Francisco Fábregas Monegal

Personal information
- Born: 14 October 1977 (age 48)

Medal record
Men's field hockey
Representing Spain
Olympic Games
| Silver medal – second place | 2008 Beijing | Team |
World Cup
| Silver medal – second place | 1998 Utrecht | Team |
European Championship
| Gold medal – first place | 2005 Leipzig | Team |
| Silver medal – second place | 2007 Manchester | Team |
Champions Trophy
| Gold medal – first place | 2004 Lahore | Team |
| Bronze medal – third place | 2005 Chennai | Team |
| Bronze medal – third place | 2006 Terrassa | Team |
Champions Challenge
| Gold medal – first place | 2003 Johannesburg | Team |

= Francisco Fábregas Monegal =

Spanish field hockey player (born 1977)

Francisco ("Kiko") Fábregas Monegal (born 14 October 1977 in Barcelona, Catalonia) is a field hockey midfielder from Spain, who finished in fourth position with the Men's National Team at the 2004 Summer Olympics in Athens, Greece. Four years earlier, in Sydney, he ended up in ninth place with the national side. Fábregas plays club hockey for Real Club de Polo in his hometown of Barcelona.

==Career==
Kiko Fábregas made his debut for the Spanish national team in 1996. At the 1998 World Cup in Utrecht, Spain finished second in their group behind Australia. A 3–0 victory in the semi-final against Germany saw Spain reach the final, which they lost 3–2 after extra time to the Netherlands. The following year, Spain finished fifth at the 1999 European Championship. At the 2000 Olympic Games in Sydney, Spain finished ninth.

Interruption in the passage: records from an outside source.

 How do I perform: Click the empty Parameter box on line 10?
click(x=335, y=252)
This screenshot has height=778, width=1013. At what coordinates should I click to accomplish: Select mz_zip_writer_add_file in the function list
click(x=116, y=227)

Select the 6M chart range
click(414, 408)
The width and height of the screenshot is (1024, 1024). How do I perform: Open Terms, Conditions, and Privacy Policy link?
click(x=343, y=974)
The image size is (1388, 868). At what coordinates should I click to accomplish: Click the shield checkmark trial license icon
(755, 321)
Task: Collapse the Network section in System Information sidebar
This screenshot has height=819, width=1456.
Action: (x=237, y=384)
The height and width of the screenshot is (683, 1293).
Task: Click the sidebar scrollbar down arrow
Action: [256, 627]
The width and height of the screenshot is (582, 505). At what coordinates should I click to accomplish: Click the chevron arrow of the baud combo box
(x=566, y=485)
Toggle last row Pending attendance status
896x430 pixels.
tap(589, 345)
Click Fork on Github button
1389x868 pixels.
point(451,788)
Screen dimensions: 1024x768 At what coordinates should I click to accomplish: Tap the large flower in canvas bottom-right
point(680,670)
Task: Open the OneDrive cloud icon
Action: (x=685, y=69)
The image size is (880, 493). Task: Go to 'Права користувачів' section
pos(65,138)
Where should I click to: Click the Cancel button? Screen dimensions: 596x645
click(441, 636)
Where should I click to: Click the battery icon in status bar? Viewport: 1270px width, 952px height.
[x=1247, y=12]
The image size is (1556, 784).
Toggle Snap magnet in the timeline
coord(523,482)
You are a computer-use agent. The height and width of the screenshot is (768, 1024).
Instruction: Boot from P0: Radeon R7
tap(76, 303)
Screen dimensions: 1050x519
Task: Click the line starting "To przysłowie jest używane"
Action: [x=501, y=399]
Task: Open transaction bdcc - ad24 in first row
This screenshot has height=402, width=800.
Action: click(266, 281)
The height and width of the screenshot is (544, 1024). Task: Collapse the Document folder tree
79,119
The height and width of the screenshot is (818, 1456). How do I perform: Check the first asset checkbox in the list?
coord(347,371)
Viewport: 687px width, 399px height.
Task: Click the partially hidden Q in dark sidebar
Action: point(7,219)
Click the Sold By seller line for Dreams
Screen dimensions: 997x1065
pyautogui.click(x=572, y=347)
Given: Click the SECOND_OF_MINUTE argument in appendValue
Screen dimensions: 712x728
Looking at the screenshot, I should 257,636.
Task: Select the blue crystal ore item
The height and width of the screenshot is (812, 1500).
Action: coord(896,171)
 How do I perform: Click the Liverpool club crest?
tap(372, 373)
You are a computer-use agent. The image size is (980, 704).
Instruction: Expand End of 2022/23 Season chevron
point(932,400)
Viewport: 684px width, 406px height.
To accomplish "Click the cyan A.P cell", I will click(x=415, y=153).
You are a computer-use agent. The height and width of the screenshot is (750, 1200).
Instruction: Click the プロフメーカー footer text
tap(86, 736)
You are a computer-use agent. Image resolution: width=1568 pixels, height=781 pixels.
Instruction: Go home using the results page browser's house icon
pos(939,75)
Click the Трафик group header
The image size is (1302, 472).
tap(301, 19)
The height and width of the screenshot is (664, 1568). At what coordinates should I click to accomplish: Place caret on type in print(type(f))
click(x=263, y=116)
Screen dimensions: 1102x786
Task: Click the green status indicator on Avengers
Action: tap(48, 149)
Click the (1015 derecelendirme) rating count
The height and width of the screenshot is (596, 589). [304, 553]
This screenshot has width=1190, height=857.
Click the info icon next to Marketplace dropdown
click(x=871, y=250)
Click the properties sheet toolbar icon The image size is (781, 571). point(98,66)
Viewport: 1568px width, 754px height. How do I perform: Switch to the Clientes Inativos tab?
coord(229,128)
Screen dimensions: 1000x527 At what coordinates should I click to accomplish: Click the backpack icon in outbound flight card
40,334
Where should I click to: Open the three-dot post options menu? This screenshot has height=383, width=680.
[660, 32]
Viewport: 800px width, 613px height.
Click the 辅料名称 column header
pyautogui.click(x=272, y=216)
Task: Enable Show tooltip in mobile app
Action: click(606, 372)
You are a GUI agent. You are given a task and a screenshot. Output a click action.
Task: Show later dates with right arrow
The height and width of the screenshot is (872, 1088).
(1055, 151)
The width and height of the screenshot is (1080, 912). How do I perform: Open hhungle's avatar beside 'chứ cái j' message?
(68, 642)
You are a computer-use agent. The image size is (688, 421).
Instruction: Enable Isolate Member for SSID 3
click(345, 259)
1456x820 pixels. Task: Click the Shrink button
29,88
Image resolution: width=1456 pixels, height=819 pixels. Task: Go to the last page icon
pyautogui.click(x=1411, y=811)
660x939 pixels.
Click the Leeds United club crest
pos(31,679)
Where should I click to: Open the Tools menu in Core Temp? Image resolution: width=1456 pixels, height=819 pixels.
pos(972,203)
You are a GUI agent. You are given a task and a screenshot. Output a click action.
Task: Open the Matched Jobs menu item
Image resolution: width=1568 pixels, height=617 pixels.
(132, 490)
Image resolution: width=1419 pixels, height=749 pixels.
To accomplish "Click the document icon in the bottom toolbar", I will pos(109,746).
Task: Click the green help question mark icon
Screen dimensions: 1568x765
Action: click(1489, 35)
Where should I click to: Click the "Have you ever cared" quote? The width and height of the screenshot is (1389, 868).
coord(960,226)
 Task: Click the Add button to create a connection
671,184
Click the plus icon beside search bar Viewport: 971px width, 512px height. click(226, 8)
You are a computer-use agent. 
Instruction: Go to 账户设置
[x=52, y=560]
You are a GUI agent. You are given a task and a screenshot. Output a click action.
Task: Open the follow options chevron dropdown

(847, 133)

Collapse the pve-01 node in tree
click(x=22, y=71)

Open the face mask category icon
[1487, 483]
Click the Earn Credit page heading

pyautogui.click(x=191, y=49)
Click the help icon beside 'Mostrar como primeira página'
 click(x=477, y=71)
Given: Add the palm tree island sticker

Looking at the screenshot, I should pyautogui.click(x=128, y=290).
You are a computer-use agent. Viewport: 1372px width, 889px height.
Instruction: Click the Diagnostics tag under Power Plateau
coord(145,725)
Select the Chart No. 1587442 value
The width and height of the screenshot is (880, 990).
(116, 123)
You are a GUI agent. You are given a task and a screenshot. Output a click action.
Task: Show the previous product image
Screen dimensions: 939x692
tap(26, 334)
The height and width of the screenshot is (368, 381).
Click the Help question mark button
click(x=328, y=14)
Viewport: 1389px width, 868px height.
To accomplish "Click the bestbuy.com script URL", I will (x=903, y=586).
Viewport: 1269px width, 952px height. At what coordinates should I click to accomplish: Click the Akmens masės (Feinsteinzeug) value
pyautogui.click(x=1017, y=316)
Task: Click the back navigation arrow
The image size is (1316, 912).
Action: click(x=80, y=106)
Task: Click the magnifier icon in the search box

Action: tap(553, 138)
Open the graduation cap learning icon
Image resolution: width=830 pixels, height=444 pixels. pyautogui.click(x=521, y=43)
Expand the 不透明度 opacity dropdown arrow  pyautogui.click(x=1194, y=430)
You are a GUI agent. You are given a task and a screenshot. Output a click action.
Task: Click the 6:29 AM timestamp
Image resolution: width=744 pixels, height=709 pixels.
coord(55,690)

Two years later, the Spanish team also failed to achieve success at the World Championships in Kuala Lumpur, finishing in eleventh place.

At the 2004 Olympic Games in Athens, the Spanish team won their preliminary group ahead of the Germans. After a 3–6 defeat against the Australian team in the semi-final, the Spanish team faced the Germans again in the bronze medal match and lost 3–4 in sudden death overtime with a goal by Björn Michel.